(GIVEN ENTRIES begins)

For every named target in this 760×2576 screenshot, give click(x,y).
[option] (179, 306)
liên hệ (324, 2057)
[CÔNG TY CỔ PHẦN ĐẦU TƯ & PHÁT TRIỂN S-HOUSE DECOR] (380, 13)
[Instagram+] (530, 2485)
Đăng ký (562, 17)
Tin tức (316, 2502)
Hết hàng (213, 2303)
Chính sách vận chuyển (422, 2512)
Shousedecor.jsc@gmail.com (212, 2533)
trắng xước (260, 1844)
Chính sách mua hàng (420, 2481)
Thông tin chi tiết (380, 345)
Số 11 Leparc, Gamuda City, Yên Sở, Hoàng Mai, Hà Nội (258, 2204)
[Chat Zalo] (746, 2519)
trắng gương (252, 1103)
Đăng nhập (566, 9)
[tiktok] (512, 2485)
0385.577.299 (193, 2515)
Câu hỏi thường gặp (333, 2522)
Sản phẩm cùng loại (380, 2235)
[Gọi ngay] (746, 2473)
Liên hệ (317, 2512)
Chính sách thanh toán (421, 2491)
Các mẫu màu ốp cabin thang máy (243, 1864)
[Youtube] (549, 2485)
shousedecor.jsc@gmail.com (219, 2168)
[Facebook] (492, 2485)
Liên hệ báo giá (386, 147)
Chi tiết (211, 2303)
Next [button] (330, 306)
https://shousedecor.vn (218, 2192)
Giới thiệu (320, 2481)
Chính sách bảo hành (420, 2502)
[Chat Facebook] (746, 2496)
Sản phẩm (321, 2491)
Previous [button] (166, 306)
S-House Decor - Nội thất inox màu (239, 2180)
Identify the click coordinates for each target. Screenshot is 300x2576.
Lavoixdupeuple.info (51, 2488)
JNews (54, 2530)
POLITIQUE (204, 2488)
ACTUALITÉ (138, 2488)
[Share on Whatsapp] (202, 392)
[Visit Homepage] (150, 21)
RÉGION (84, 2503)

(GIVEN ENTRIES ends)

EXERCISE DETAILS: If a line in the data holds the string "gmail", copy that line.

EXERCISE RESPONSE:
Shousedecor.jsc@gmail.com (212, 2533)
shousedecor.jsc@gmail.com (219, 2168)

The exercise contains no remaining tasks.